**What is required**
Output only the lines below from the one containing "Edit the Discretionary" to the one containing "The height and width of the screenshot is (457, 486).", exactly as written, both ends kept.

**Data under study**

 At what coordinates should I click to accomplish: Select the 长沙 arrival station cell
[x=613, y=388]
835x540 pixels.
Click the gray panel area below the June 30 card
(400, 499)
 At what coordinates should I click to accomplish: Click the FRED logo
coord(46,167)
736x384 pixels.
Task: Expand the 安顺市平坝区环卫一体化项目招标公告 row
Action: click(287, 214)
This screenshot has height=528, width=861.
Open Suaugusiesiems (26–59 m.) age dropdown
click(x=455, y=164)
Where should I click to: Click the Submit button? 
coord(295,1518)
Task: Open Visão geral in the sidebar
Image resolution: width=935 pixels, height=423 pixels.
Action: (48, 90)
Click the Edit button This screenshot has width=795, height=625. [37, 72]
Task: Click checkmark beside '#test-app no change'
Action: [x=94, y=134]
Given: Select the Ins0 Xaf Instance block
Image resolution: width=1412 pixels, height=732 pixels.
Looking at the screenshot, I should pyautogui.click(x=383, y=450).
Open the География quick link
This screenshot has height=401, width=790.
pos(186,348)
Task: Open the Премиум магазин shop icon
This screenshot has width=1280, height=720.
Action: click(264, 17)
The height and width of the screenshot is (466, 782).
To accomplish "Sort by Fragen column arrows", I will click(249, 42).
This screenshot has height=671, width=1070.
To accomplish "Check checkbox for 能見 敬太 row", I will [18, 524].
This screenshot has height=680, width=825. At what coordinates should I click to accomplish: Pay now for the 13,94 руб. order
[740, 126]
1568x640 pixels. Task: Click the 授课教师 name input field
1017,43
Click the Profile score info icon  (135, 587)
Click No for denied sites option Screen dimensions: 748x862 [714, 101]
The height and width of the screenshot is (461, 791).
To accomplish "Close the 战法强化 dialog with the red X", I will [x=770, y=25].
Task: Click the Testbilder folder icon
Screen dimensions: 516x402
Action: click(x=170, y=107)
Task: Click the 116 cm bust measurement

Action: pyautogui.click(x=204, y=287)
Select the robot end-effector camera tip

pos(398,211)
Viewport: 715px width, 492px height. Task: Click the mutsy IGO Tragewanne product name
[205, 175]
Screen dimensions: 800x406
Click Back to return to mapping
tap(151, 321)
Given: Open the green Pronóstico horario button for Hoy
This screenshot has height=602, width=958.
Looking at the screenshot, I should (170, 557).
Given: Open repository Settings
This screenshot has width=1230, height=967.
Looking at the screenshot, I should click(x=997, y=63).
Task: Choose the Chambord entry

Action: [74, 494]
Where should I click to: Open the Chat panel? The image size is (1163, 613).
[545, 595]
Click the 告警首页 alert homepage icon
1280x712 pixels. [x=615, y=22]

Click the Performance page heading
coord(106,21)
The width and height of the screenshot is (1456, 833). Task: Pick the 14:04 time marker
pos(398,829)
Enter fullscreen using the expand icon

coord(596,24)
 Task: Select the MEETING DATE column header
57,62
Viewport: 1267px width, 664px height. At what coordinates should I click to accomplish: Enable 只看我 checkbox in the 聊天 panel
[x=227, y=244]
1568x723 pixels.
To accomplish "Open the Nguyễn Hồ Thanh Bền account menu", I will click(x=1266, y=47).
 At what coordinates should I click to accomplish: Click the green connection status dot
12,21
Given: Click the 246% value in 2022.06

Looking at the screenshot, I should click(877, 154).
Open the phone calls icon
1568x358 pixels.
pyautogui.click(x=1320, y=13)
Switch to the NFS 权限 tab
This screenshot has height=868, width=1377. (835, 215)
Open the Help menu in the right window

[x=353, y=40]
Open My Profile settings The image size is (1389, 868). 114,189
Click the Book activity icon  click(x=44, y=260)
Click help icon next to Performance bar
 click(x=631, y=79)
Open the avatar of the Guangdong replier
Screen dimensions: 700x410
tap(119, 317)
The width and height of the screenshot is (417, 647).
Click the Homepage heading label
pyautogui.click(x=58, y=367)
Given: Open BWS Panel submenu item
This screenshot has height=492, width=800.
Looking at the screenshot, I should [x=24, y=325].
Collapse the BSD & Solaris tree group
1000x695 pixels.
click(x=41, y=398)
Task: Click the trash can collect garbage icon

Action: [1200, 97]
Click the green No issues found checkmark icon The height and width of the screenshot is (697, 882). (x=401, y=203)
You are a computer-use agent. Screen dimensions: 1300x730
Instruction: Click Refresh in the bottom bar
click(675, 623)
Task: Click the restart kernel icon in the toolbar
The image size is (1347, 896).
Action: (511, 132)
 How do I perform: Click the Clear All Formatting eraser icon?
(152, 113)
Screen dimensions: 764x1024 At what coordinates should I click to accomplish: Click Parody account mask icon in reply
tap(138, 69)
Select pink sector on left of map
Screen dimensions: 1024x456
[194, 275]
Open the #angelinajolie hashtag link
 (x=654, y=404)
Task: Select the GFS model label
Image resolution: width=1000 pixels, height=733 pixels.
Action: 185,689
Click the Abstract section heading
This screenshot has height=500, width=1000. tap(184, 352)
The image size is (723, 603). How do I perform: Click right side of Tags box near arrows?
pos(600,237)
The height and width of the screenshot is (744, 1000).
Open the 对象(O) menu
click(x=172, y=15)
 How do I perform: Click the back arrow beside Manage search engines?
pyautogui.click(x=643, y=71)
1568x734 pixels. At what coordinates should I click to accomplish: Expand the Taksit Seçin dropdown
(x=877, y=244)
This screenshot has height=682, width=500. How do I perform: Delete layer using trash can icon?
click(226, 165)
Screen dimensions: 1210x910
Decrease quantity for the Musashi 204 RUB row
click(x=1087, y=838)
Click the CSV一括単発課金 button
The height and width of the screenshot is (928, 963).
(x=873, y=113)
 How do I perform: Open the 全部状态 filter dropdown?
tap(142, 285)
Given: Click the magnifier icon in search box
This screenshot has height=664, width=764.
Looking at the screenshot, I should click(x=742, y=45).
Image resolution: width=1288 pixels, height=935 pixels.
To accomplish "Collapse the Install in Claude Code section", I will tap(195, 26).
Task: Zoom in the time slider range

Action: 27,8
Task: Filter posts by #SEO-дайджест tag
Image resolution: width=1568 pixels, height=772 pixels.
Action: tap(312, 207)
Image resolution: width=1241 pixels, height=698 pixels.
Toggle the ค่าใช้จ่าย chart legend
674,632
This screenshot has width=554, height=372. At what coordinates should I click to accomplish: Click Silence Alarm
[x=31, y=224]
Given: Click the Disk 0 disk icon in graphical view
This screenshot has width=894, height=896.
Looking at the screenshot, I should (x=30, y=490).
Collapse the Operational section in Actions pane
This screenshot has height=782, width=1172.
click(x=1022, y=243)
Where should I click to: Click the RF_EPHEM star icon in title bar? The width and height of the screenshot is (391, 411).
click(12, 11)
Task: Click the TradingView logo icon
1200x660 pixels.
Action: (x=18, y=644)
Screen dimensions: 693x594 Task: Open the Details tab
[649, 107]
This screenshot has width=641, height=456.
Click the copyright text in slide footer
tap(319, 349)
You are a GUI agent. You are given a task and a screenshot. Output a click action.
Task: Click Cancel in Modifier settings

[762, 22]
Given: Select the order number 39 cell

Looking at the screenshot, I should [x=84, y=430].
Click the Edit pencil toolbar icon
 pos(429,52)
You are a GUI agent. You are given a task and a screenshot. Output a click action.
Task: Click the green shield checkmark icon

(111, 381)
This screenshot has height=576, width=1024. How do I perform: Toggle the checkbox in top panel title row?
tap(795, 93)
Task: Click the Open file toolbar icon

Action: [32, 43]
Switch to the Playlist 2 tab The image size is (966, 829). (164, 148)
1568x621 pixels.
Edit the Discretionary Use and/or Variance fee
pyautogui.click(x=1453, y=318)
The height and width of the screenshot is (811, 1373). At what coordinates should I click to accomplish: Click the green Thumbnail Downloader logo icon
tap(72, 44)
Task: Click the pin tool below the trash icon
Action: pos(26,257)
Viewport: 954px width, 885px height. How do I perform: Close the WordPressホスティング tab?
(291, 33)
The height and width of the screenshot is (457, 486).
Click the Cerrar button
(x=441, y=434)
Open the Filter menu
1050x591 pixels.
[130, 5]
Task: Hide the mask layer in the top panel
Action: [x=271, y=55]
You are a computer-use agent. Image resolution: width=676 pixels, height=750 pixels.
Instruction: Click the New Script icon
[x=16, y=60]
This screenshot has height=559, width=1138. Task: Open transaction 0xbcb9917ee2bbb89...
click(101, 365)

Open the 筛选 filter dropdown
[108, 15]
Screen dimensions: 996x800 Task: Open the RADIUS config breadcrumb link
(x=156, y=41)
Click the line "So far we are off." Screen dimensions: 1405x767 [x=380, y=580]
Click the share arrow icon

**Task result**
Edit the Discretionary Use and/or Variance fee
pyautogui.click(x=1453, y=318)
The height and width of the screenshot is (811, 1373). At what coordinates should I click to accomplish: Click the green Thumbnail Downloader logo icon
tap(72, 44)
Task: Click the pin tool below the trash icon
Action: pos(26,257)
Viewport: 954px width, 885px height. How do I perform: Close the WordPressホスティング tab?
(291, 33)
The height and width of the screenshot is (457, 486).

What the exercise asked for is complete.